Chronique n°35: La route sacrée

Comme je l’ai promis la semaine dernière, je suis revenu aux côtés de nos chers Poilus. Les considérations tactiques ont leur importance ; elles éclairent et expliquent. Mais il convient de retrouver au sein des combattants la fraternité d’armes et la volonté indomptable de vaincre. Plusieurs solutions m’ont été proposées pour aller « sur le terrain ». J’ai choisi celle -originale, m’a-t-on dit- de prendre la route qui rejoint Bar-le-Duc à Verdun. Je la ferai en deux jours sachant que je m’arrêterai à Souilly. Au-delà il me faut des autorisations spéciales et je veux surtout m’entretenir avec les territoriaux.
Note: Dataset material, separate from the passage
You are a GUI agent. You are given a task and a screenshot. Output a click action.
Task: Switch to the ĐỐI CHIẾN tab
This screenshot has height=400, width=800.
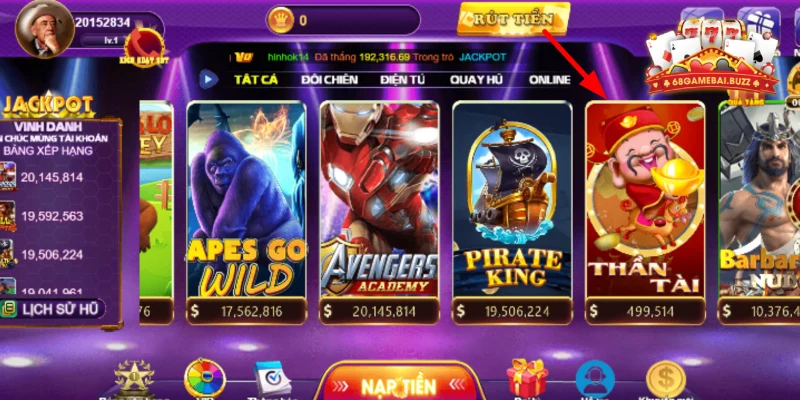pos(329,80)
Le lecteur doit savoir que le titre de cette chronique, je l’ai volé à Maurice Barrès qui l’emploie, pour la première fois, dans un article pour L’écho de Paris le 14 avril 1916. L’écrivain lorrain me pardonnera sans doute ce vol avoué qui me permet d’honorer ces soldats de l’immédiat arrière-front. Ils montent aussi, quelquefois par nécessité, au combat et se conduisent avec la même vaillance que les « jeunes ». Mais ce point sera traité plus loin. Revenons sur la Route sacrée. Elle l’est par son importance. Elle est sacrée parce qu’elle est vitale. Elle est vitale pour la victoire à Verdun et celle-ci l’est pour la victoire de la France. Barrès a eu du génie à trouver ce qualificatif. La postérité devra conserver cette expression. Je le souhaite. Et pourquoi n’ira-t-il pas plus loin en  imitant les Romains qui ont baptisé  en Via sacra, la route qui mène au Triomphe ?
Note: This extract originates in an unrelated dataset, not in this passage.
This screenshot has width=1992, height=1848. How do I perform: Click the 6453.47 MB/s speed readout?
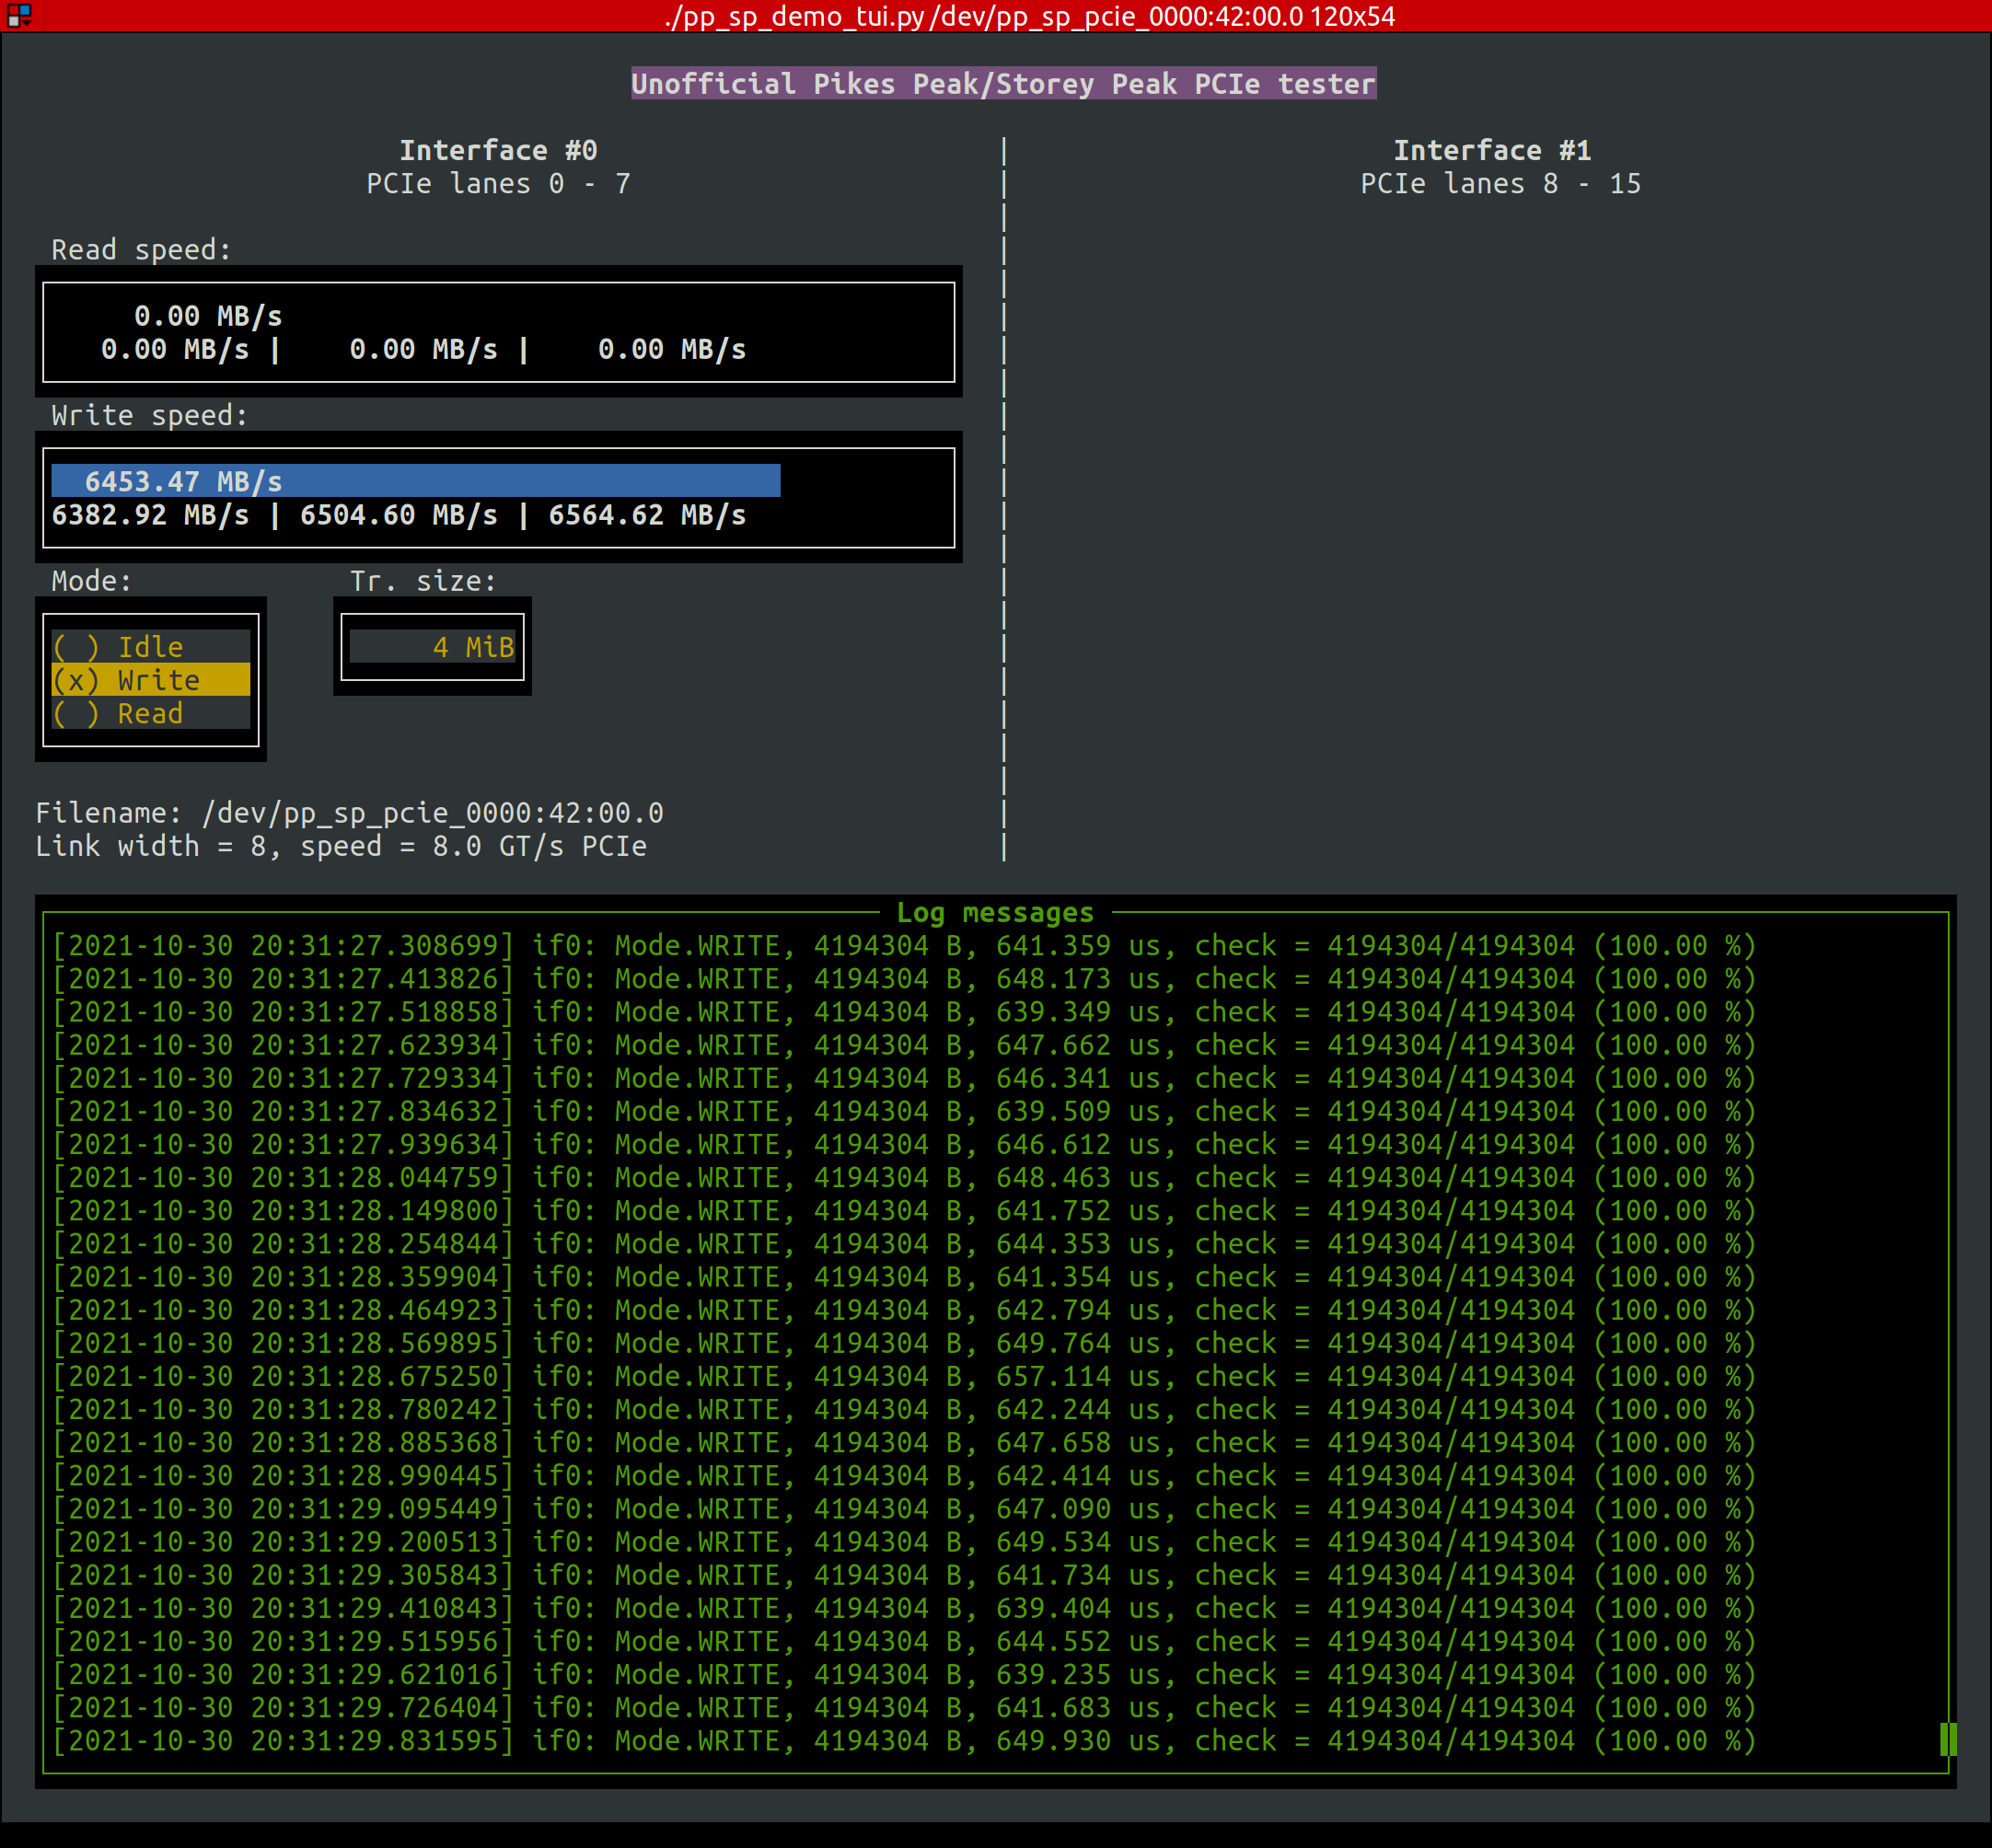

Je partis tôt de Bar-le-Duc. Mon but était de couvrir les trente kilomètres qui me séparaient d’Issoncourt dans la journée. Les jours sont longs en cette période et si j’avais quelque retard, je pourrai toujours m’installer pour la nuit sans être dans l’obscurité. Le début de cette marche offrait peu d’intérêt réel. Le trafic sur la route ressemblait à celui de tous les itinéraires militaires avec son affluence de troupes dont toutes n’étaient pas destinées à monter sur Verdun. Beaucoup d’unités stationnaient là pour des raisons logistiques.  Ce tronçon, jusqu’à Naives, pourrait se comparer à une immense gare où l’on règle la circulation, coordonne les chargements, dirige les soldats vers d’autres chemins pour éviter les encombrements.
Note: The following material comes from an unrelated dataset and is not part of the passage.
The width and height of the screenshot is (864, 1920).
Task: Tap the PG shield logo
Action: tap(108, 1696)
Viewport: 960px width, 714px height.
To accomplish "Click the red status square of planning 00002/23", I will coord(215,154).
Je fis une pause juste après Rumont et aux abords d’Erize-la-Brûlée. Il y a là un petit ruisseau qui serpente parallèlement à la route. Les soldats en profitent largement surtout par cette chaleur qui nous accable depuis le départ. Je tire mon repas du sac. Le jambon du pays et le pain acheté à Naives font merveilleusement affaire. J’ai trouvé un endroit presque confortable, déjà repéré par des territoriaux qui me font gentiment une place. Ce n’est pas l’heure de converser ; la faim domine la convivialité. Quand les estomacs auront reçu leur dû, la conversation pourra s’établir. L’instant viendra. En attendant et tout en me sustentant, je regarde le trafic. C’est plus qu’impressionnant à voir qu’à expliquer par des chiffres. Ils ont cependant leur importance ; on parle de 90 000 hommes et 12 000 camions par semaines… Mais il y a aussi plus de 8 000 territoriaux pour son entretien.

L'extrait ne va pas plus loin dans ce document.